# YOUR TASK:
Using the data below, copy out all lines with the word "toolbar".

# SUPPLIED DATA:
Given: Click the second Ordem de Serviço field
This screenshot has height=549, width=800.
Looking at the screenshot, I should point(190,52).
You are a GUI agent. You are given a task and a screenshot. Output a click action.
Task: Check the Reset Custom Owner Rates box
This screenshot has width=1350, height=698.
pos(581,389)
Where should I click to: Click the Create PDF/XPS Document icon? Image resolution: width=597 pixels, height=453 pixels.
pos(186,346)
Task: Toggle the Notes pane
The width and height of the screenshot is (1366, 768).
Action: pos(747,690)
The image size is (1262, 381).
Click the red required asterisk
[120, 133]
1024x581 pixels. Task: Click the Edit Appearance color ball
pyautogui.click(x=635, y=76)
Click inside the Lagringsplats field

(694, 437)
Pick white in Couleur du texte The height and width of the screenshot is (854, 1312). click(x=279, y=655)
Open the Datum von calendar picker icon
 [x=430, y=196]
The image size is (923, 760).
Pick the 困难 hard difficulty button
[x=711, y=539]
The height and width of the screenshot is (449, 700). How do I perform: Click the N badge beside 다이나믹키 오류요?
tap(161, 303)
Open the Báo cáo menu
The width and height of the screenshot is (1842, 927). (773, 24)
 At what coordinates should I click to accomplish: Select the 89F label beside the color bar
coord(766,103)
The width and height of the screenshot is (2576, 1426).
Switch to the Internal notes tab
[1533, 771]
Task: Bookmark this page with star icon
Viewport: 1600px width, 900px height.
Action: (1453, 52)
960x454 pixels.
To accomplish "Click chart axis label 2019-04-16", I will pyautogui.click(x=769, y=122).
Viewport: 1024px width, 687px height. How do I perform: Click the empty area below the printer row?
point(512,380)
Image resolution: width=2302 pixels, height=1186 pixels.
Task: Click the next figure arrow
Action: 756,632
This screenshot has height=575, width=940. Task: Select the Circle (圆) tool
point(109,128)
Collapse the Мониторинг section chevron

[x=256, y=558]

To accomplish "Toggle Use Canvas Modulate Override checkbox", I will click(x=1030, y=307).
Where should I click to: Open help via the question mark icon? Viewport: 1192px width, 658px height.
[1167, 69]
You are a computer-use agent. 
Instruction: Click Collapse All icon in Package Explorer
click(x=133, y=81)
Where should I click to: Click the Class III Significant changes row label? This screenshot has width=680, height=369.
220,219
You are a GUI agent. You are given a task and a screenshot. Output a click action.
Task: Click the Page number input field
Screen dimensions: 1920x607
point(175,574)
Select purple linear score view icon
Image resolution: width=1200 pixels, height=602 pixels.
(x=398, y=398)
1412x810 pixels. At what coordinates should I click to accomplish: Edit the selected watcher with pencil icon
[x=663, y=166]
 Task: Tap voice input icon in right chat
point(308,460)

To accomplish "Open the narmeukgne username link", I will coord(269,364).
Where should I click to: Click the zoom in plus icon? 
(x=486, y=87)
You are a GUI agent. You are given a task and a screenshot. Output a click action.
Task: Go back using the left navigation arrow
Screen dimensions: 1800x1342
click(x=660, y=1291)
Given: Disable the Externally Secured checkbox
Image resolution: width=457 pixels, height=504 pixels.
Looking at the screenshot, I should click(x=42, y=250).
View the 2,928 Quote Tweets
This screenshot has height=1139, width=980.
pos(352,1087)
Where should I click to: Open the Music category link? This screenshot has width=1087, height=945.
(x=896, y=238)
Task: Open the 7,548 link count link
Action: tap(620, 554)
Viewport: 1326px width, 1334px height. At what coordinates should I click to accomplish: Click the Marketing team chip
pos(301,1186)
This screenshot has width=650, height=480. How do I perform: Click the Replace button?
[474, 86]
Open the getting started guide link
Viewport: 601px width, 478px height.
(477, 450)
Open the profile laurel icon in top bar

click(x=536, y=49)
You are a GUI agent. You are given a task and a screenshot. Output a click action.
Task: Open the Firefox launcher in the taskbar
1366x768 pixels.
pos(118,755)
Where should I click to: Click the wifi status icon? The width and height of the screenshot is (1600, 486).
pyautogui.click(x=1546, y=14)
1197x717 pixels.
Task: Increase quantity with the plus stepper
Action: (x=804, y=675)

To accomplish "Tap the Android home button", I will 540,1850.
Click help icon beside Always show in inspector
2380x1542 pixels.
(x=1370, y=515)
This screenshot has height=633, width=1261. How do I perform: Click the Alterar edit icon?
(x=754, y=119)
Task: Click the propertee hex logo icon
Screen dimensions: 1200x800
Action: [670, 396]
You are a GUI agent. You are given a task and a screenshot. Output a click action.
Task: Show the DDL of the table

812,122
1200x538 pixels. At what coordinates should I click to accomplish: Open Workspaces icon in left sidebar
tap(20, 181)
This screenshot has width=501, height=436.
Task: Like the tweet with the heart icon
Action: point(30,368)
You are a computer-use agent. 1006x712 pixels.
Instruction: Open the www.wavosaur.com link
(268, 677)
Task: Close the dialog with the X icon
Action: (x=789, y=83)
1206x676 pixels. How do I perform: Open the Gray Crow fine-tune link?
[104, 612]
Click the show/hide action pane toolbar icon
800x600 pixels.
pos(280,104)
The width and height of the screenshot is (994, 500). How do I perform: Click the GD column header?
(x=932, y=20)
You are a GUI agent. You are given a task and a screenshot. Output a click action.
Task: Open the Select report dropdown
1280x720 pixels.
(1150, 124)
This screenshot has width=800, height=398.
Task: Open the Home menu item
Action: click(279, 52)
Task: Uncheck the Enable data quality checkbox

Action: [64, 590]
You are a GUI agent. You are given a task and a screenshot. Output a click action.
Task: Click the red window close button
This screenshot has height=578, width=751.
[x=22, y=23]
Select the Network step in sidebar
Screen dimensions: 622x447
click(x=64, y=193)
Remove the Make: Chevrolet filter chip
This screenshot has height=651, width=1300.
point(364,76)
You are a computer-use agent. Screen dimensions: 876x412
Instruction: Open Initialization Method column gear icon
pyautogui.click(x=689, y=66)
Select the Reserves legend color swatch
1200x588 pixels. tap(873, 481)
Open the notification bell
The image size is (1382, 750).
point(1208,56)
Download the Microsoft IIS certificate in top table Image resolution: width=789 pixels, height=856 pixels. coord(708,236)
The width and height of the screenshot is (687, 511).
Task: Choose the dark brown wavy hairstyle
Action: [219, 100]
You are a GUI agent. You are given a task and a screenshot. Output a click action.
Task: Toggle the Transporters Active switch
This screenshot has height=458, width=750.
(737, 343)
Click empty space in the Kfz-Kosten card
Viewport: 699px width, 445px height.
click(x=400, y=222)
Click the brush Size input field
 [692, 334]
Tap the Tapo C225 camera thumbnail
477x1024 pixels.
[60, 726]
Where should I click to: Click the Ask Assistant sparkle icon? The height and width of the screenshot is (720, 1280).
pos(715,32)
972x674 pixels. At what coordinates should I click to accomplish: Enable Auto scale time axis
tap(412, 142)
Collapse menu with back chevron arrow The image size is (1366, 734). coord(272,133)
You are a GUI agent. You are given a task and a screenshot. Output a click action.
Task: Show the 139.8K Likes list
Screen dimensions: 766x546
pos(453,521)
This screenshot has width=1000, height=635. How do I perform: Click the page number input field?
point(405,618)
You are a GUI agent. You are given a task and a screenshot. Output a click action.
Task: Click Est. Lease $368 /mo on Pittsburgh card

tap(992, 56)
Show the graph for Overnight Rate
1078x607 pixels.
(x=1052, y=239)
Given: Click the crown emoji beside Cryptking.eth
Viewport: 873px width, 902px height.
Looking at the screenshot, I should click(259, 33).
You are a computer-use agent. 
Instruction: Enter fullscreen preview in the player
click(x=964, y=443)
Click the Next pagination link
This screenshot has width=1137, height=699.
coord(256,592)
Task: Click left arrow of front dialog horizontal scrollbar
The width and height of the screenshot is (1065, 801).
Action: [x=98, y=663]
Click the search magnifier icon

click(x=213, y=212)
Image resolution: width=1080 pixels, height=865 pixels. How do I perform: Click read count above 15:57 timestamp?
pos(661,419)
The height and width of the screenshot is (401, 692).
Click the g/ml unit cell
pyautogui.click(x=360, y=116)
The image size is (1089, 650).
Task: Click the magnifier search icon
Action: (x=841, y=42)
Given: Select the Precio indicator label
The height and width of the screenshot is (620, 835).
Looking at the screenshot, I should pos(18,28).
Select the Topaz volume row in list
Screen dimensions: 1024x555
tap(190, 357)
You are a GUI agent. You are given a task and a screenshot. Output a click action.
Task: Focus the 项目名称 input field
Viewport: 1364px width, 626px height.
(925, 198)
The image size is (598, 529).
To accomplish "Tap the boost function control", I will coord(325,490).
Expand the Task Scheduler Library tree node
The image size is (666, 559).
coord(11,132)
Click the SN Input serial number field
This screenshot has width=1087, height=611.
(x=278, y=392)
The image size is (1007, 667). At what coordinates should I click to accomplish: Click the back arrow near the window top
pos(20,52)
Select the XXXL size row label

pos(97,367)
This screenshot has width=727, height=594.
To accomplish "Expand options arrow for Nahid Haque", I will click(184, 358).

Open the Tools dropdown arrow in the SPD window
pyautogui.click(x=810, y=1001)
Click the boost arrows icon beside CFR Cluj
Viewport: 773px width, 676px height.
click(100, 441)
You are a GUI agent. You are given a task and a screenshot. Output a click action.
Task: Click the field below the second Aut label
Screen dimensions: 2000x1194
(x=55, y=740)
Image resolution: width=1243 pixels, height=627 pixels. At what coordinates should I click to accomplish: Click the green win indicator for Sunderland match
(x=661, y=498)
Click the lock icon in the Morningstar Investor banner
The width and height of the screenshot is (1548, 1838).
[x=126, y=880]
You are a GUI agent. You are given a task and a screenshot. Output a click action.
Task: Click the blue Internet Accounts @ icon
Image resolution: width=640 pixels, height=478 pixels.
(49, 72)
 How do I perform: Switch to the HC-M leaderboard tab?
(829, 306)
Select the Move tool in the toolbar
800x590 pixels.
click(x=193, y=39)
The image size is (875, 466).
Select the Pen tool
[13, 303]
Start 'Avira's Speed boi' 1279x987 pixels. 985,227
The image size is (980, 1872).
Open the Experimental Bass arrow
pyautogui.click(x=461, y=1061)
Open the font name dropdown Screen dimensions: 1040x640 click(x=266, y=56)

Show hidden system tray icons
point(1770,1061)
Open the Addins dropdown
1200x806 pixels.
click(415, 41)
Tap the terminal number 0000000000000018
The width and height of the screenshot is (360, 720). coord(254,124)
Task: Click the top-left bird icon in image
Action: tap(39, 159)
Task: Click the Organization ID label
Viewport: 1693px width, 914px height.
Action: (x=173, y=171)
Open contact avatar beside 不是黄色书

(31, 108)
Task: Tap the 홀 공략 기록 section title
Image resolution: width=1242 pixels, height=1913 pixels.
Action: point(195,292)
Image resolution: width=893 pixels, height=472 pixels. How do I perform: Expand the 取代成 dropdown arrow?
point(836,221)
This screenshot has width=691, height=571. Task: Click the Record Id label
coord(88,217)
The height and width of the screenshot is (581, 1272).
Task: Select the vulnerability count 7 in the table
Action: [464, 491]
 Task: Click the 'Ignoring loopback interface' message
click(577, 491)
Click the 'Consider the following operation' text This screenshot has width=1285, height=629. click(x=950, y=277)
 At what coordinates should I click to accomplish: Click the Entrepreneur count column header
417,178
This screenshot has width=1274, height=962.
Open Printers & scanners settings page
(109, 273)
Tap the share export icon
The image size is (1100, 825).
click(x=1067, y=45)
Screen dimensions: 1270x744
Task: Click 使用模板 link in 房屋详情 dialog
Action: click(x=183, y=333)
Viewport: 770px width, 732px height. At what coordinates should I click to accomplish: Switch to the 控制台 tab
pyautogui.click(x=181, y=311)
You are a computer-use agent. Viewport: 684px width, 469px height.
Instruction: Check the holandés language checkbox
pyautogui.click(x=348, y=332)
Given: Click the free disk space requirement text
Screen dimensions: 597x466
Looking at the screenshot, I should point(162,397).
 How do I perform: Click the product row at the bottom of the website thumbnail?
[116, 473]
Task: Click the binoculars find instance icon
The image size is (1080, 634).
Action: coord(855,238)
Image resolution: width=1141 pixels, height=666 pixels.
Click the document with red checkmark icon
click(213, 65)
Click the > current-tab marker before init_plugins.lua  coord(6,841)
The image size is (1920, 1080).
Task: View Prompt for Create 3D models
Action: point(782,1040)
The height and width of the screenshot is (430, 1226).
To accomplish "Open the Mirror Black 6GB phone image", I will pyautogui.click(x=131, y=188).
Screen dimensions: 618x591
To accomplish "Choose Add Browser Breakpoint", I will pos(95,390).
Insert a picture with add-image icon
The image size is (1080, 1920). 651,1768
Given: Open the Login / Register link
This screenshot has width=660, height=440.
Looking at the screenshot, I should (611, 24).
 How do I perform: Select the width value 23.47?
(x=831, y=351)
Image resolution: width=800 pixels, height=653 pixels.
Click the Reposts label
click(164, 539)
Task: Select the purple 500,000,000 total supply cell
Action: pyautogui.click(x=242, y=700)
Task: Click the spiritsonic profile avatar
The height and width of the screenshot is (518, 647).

# RESULT OF THE EXERCISE:
Click the show/hide action pane toolbar icon
Select the Move tool in the toolbar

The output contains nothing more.